倾嬷嬷是打宫里来的,为人相当严厉,光是在宫里那会儿就亲手调教出不少知书达理的朝臣之女和谦逊有礼的侍女丫鬟。如今皇上膝下无子,她一个老嬷嬷暂且没了用武之地,只能在王府训训侍女了。
她领着白祤来到一间不大不小的门楼前,推开门看,两条大通铺,有几个刚换完班的丫鬟正在里头睡觉,倾嬷嬷一指:“以后你就在这里头睡觉。等什么时候王爷有了家室,你们可就没得睡了。”
白祤点点头,微微行礼。倾嬷嬷带她走了一遍流程,总结起来基本就是:天蒙蒙亮,公鸡一打鸣就要起床,洗衣做饭,在主家用膳时打扫各个房间,更要打扫庭院,倘若王爷在府上还要安排好他的衣食住行,解决完后还要做刺绣女红,等着被主母随时传唤,反正事挺多,甚至不被允许离府。
“不许离府的规矩,是自古有之,还是王爷所定?”白祤突然问了这么一句。
“婢女不可出宅院可是古训,王爷日理万机,岂会管你们这些下人的事?”
“哦。”
令倾嬷嬷傻眼的一幕出现了。
她这辈子训人无数,见过手脚利索会来事的,见过笨手笨脚脑子愚的,可从没见过如此天赋异禀的!无论是洗衣,做饭,扫地,白祤干的无不是又快又好!全府上下几十件衣服几大箩筐的送到她面前,这至少得五六个侍女马不停蹄的干上两三个时辰才能喜好晾干。

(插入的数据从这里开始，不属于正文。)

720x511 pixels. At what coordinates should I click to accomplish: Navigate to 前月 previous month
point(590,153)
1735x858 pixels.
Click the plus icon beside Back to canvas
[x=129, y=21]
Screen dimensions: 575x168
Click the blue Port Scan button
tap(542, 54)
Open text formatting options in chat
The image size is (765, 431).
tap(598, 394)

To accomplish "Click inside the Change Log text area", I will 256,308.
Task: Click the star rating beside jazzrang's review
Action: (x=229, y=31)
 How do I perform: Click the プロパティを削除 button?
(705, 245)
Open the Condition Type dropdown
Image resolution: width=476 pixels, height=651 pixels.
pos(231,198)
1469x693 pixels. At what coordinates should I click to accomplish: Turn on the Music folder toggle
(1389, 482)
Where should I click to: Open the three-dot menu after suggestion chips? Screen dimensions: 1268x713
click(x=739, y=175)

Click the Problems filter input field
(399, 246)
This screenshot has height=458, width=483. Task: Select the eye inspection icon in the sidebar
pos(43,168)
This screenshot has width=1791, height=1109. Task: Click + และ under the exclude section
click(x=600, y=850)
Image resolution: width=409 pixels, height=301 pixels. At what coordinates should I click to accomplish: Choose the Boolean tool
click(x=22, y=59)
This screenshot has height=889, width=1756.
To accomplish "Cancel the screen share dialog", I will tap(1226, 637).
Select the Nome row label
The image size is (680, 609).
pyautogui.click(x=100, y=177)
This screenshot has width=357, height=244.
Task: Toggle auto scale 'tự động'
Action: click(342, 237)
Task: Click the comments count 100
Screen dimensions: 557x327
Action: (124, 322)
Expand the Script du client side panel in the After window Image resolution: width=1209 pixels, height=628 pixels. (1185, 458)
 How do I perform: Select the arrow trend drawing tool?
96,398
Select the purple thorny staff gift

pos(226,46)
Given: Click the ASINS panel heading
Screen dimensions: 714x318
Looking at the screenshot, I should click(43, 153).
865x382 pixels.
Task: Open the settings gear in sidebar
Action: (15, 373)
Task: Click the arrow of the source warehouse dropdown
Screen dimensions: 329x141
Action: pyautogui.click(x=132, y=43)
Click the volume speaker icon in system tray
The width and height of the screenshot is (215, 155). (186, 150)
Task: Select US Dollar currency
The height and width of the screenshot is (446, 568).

倾嬷嬷本想借着家务活来敲打敲打她,却不想白祤想都没想就接了下来。她就像一台不知疲倦的机器,动作麻利而不毛躁,只是半个时辰的功夫,她还真的将全府上下的衣服都洗好晾在了衣绳上!
倾嬷嬷检查了几件衣服,没有半分瑕疵。想当初自己在宫里,那种随时都可能掉脑袋的高压环境下自己使出全力,都没办法做的比白祤做的更有效率!
这丫头到底什么来头?!
“你.....这.....”倾嬷嬷一时哑口无言,白祤只是用那双水灵灵的眼睛望着她。
“会.....会洗衣服不算什么!做饭去!”一般侍女是不用进伙房的,王府饮食自有伙夫烹煮。
不过,视情况而定的话,侍女是要为自己主子煮些轻食的,像是点心和羹粥。
“当年我在宫里,亲眼看到我那同辈的婢女因为在点心里多掺了些糖,不合皇后口味就被砍了脑袋!”倾嬷嬷在伙房里唠叨起来。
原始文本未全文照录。